§ **GIVEN TEXT**
[Start]

Sometimes, but mostly people set max_connections higher because they
intend to use those extra connections. So no real advantage there
against the slotid approach :-)

-- Simon Riggs           www.2ndQuadrant.comPostgreSQL Training, Services and Support



Re: Hot standby, slot ids and stuff

From
Simon Riggs
Date:
On Fri, 2009-01-09 at 11:20 +0000, Simon Riggs wrote:
> On Fri, 2009-01-09 at 12:33 +0200, Heikki Linnakangas wrote:
> > Simon Riggs wrote:
> > > On Thu, 2009-01-08 at 15:50 -0500, Tom Lane wrote:
> > >> Simon Riggs <simon@2ndQuadrant.com> writes:
> > >>> On Thu, 2009-01-08 at 22:31 +0200, Heikki Linnakangas wrote:
> > >>>> When a backend dies with FATAL, it writes an abort record before exiting.
> > >>>>
> > >>>> (I was under the impression it doesn't until few minutes ago myself, 
> > >>>> when I actually read the shutdown code :-))
> > >>> Not in all cases; keep reading :-)
> > >> If it doesn't, that's a bug.  A FATAL exit is not supposed to leave the
> > >> shared state corrupted, it's only supposed to be a forcible session
> > >> termination.  Any open transaction should be rolled back.
> > > 
> > > Please look back at the earlier discussion we had on this exact point:
> > > http://archives.postgresql.org/pgsql-hackers/2008-09/msg01809.php
> > 
> > I think the running-xacts list we dump to WAL at every checkpoint is 
> > enough to handle that. Just treat the dead transaction as in-progress 
> > until the next running-xacts record. It's presumably extremely rare to 
> > have a process die with FATAL, and not write an abort record.
> 
> I agree, but I'll wait for Tom to speak further.

OK, will proceed without this. Time is pressing.

Heikki and I both agree that FATAL errors that fail to write abort
records are rare and an acceptable problem in real usage. If they do
occur, their nuisance factor is short-lived because of measures taken
within the patch.

Hot Standby does not *rely* upon there always an abort record for FATAL
errors, so we cannot reasonably say the current design would be
"unacceptably fragile" as I had once thought.

So based upon that, out comes the slotid concept and luckily much of the
cruftier aspects of the patch. Less code, probably fewer bugs. Good
thing.

[End]

§ **SUPPLIED DATA**
[Start]

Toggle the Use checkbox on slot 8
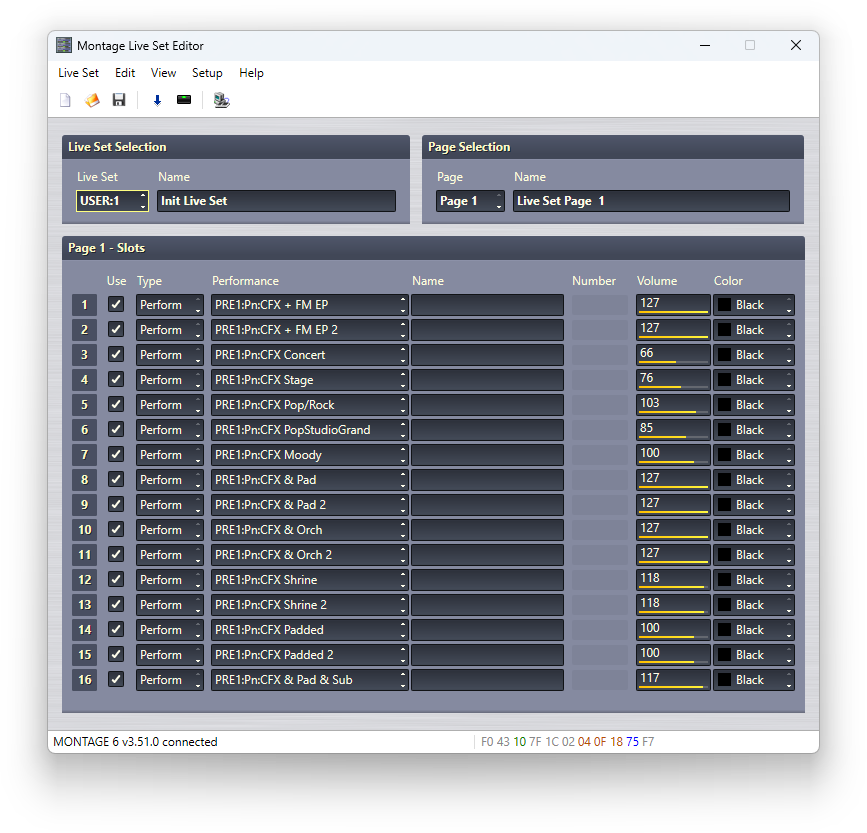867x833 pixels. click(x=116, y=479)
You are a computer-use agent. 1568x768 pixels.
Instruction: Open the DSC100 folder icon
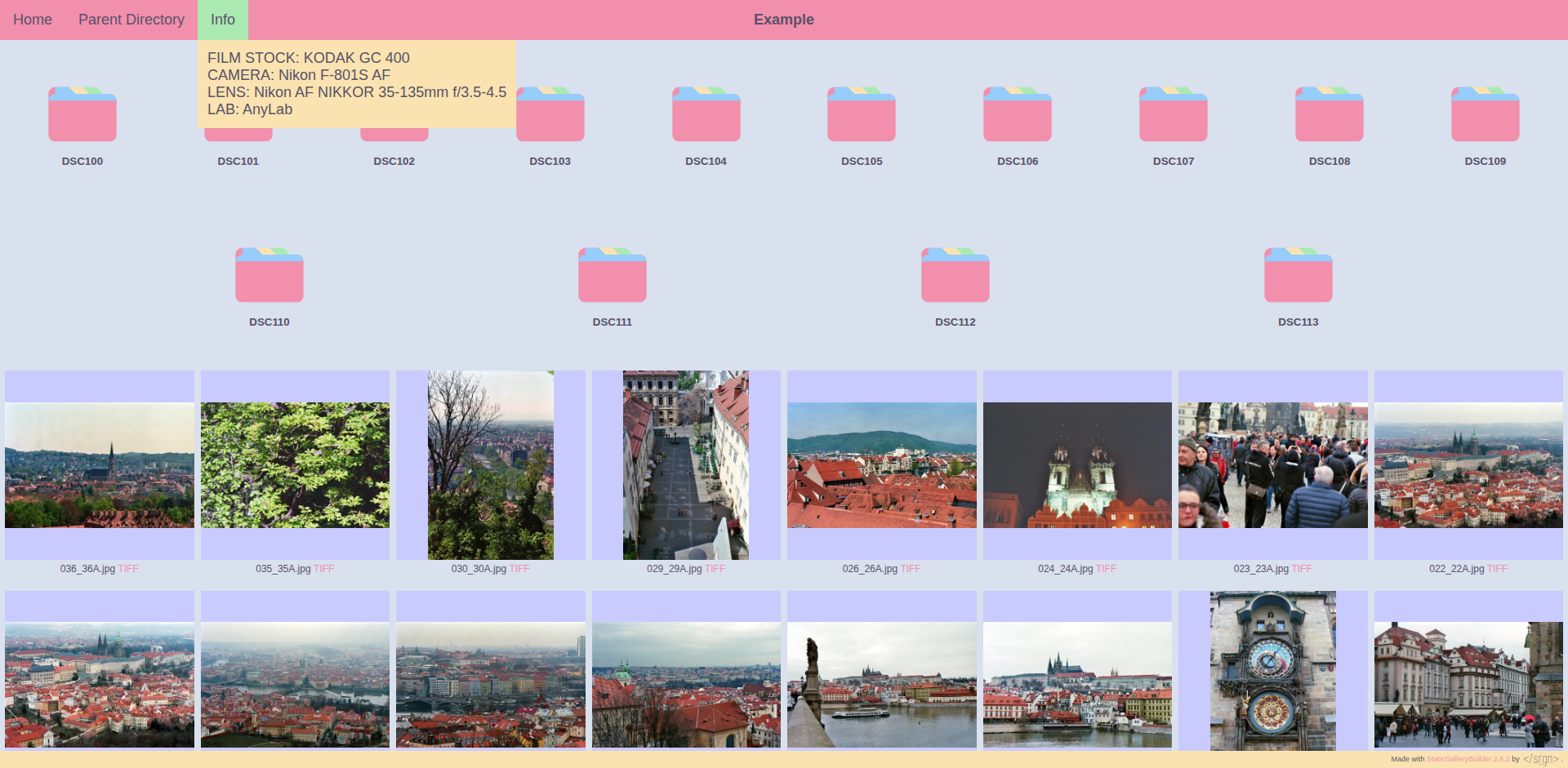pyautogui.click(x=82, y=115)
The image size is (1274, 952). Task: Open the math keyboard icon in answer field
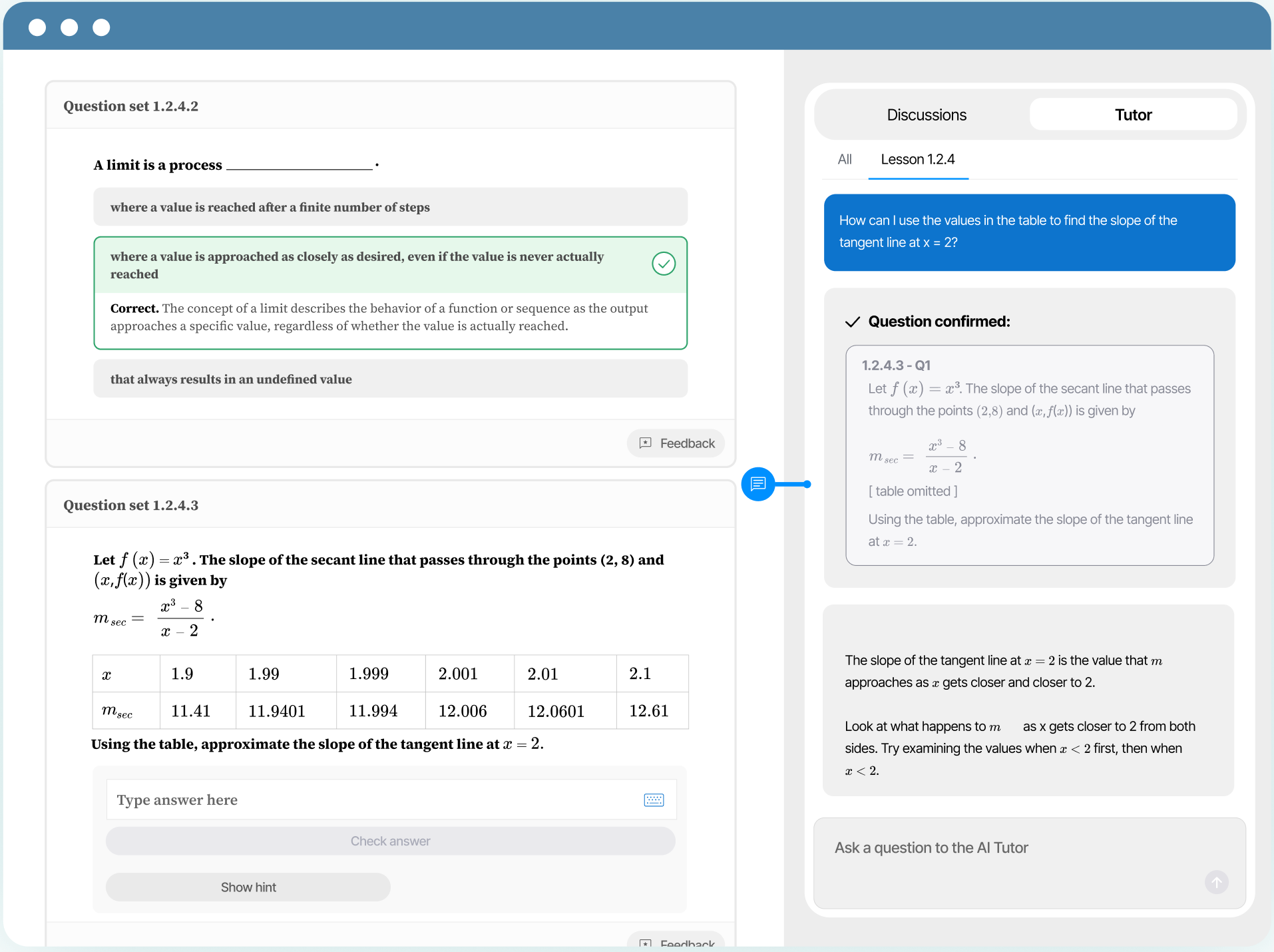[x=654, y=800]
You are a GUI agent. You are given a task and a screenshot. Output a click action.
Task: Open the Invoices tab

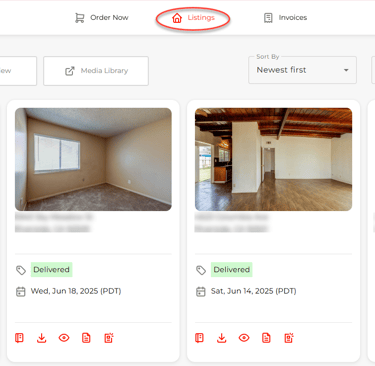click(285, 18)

[End]

§ **SHORT TASK A**
Summarize the Hot Standby thread in two sentences.
§ **SHORT TASK B**
Output the Hot Standby thread between "Sometimes, but mostly" and "slotid approach :-)", inclusive.
§ **SHORT TASK C**
Answer these questions from the Hot Standby thread:
(i) Which list is dumped to WAL at every checkpoint?
(ii) According to Tom Lane, what should happen to any open transaction when there is a FATAL exit?
(iii) Which concept comes out of the patch?

§ **TASK OUTPUT A**
Heikki Linnakangas argues that the running-xacts list dumped to WAL at every checkpoint can handle a backend that dies with FATAL without writing an abort record, by treating the dead transaction as in-progress until the next running-xacts record. Simon Riggs agrees that such cases are rare and acceptable, since Hot Standby does not rely on an abort record always being written, so he removes the slotid concept and much of the patch's cruftier code.

§ **TASK OUTPUT B**
Sometimes, but mostly people set max_connections higher because they
intend to use those extra connections. So no real advantage there
against the slotid approach :-)

§ **TASK OUTPUT C**
(i) The running-xacts list.
(ii) It should be rolled back.
(iii) The slotid concept.